### [Activity list]
**1)** Reproduce, word for word, the passage in the post about the elder's Parliament House speech that runs from "The Aboriginal Chamber" up to and including "Aboriginal commerce today.".
**2)** From the post about the elder's Parliament House speech, list every adjective the writer uses in the sentence beginning "Whilst on paper" to describe the way the speech was delivered.

### [Selected excerpt]
----------------

A couple of weeks ago, I was a guest at the NSW Parliament House for an Indigenous Chamber of Commerce event. I saw an elder go up to the podium, get his digeridoo and things ready. I honestly thought he was going to do the Welcome to Country, play his didgeridoo to set the mood, say a few words of thanks and then on with the show. Well, I will be the first to say I was quickly jolted up in my seat and was so enthralled and moved at what was being said and how it was being said. Whilst on paper, the words might seem a bit harsh, the way he delivered it was so eloquent, articulate, genuine, gentle and balanced. Not one person was squirming uncomfortably. Everyone in the room knew he was talking the truth even if it was the brutal truth yet they didn’t feel confronted, insulted or ashamed. The way he brought the crowd together by talking the truth in his gentle but intelligent way, is a skill that not many people have. A few people were talking about how great the speech was after the event. I thought it was so great, I asked the speaker, Mr Walangari Karntawarra, a very lovely Elder from the Central Desert, for permission to put his speech on my Linkedin. He agreed. I wished I had filmed it as I don’t think there is anyone in this country that could deliver that kind of speech in the same way.
I felt a form of vindication that I was doing the right things, saying the right things and posting the right things, as his views were exactly as mine are. We as Indigenous business leaders must not leave our people behind. Mr Karntawarra, represents the very people I try to advocate for, the unheard, the unseen and the forgotten. They are the very people all of these policies like the IPP, RAP plans and the rest have been designed to help. The Indigenous business sector are at the coalface of these policies, not those people out in the Desert, they don’t even know anything about these policies, so it is up to us as Indigenous leaders to not forget about them, just like Mr Karntawarra said, we have to lift our people up and bring them with us.
This is the electronic version of his speech that he emailed to me a couple of days ago.
The Aboriginal Chamber of Commerce
NSW Parliament House Theatrette
Speaker: Colin Walangari Karntawarra McCormack
Welcome to the launch of the NSW Indigenous Chamber of commerce Road map. Thank you Debbie Barwick for inviting me to give you an Aboriginal business person’s perspective of the challenges and rewards of Aboriginal commerce today.
I would first like to take this opportunity to pay my respects to the Traditional Owners, Elders past and present, their families and the lands of the Dharug the Gadigal and the Thurawal Clans who are the caretakers of Sydney Harbour and including all other clans who are Eora, which of course means “The People” As an Elder of the Arrernte Nation from Central Australia, my cultural attachment to this place comes from the Yam Dreaming of Central Australia which travels underground all the way here to Sydney and to the people of the yam Dreaming , the Dharug Nation and the Gadigal Clan, Gadigal in fact meaning people of the Yam.
It is through the currency of our Dreaming Stories that we as a people living in this beautiful land have exchanged and traded goods and services for well over 80 thousand years. This is something that should be admired by us all because it shows very clearly that we as a culture, without guns and machines have conducted business in a fair and honourable way for such a long time, without involving ourselves in major conflict over resources. Our traditional laws, which have never changed since our Creation still have a very important bearing on our lives today. These laws which are a very big part in our kinship systems have always insisted that we conduct ourselves with the great respect for each other, thereby ensuring the wellbeing of all. We are a peaceful, humble, and learned culture and don’t let anyone tell you otherwise. This is how it was, this is how it is and this is how it will always be.

----------------

### [Recorded information]
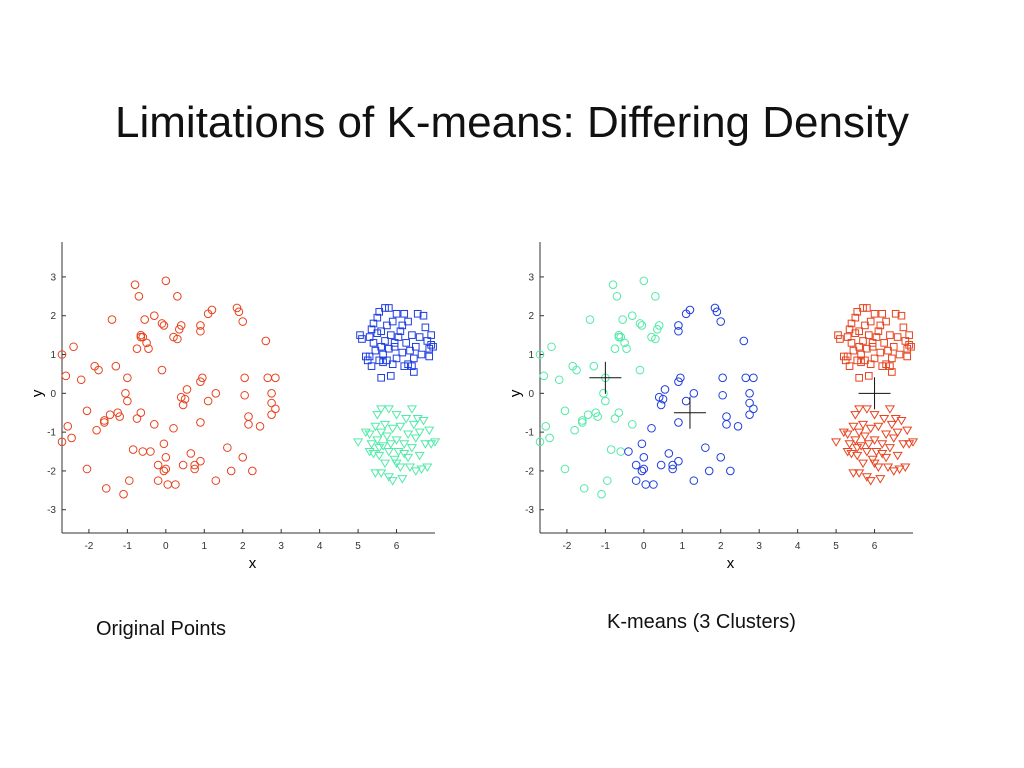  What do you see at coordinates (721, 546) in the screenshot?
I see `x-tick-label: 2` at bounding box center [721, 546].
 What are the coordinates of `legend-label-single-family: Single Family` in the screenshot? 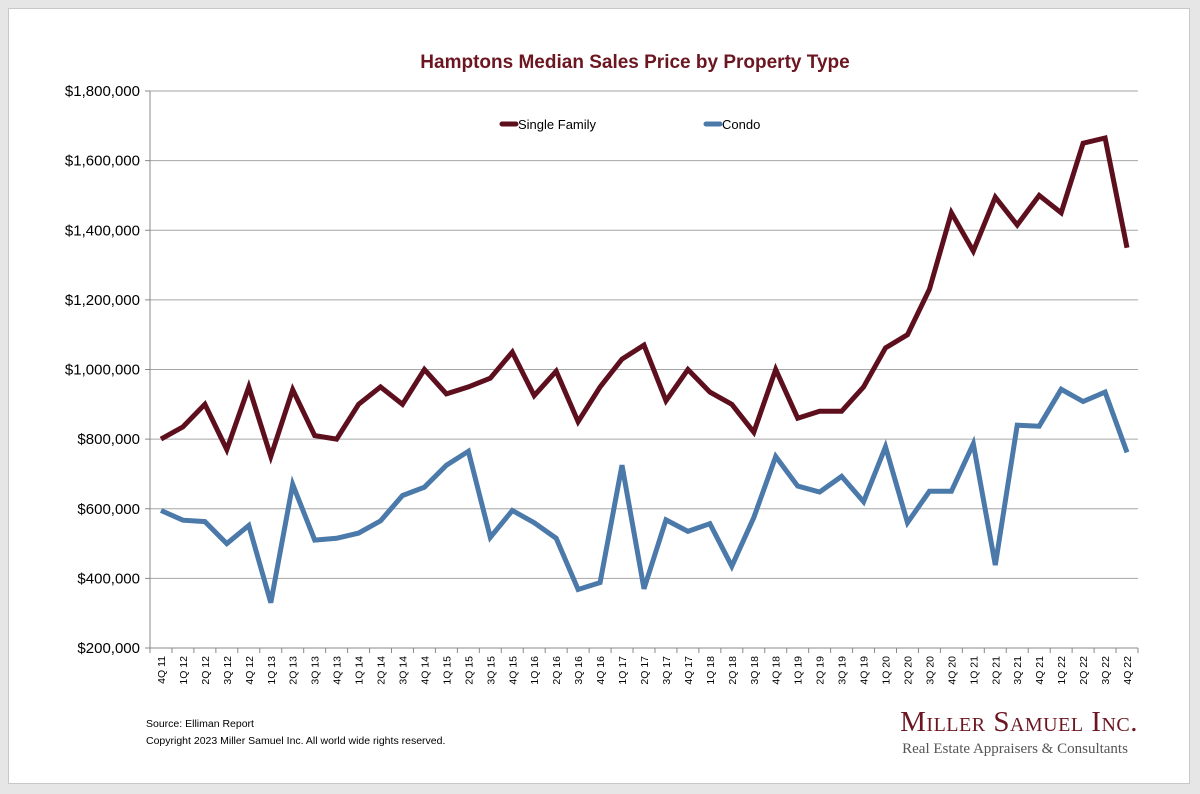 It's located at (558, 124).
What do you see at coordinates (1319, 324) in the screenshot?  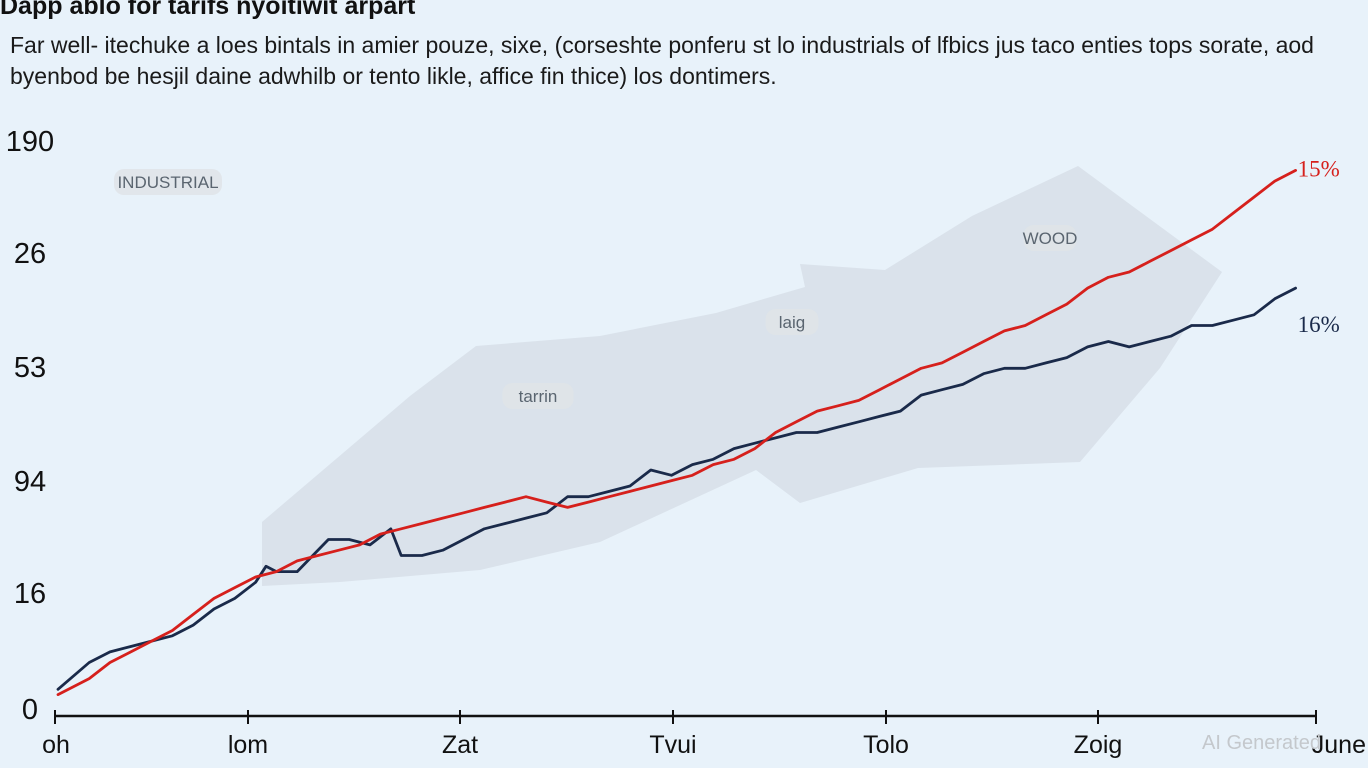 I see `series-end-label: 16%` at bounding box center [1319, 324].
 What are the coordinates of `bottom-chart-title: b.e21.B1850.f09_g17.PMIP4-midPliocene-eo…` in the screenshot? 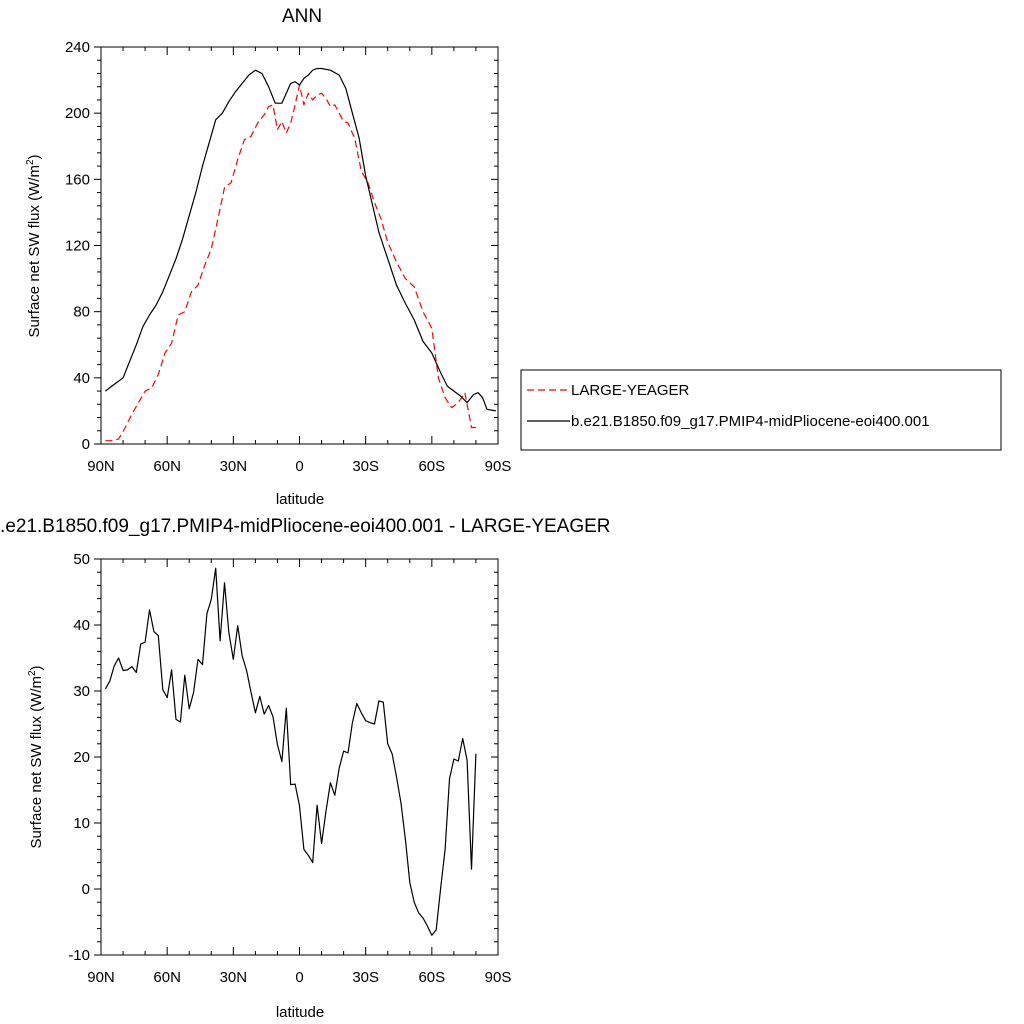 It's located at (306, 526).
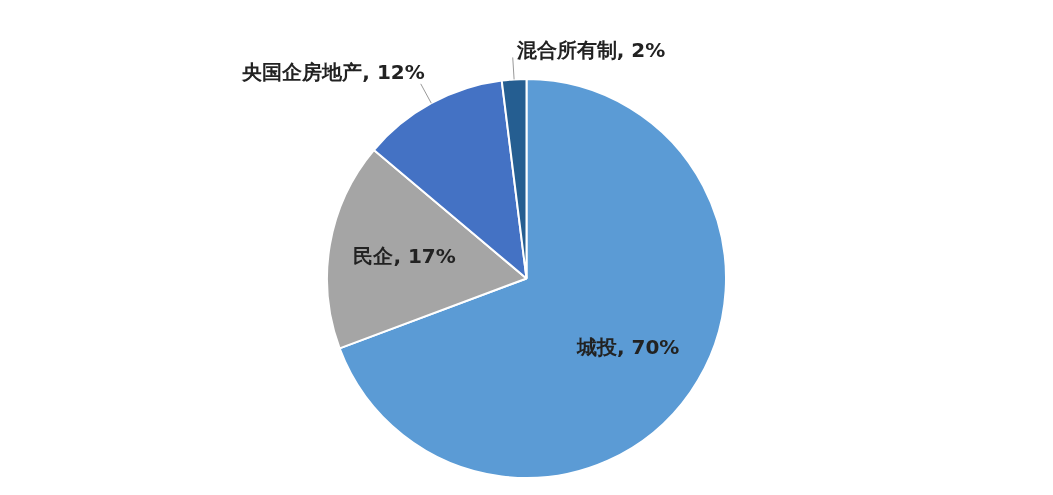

----------------

### [Answers to the problems]
**1)**
The Aboriginal Chamber of Commerce
NSW Parliament House Theatrette
Speaker: Colin Walangari Karntawarra McCormack
Welcome to the launch of the NSW Indigenous Chamber of commerce Road map. Thank you Debbie Barwick for inviting me to give you an Aboriginal business person’s perspective of the challenges and rewards of Aboriginal commerce today.

**2)**
- eloquent
- articulate
- genuine
- gentle
- balanced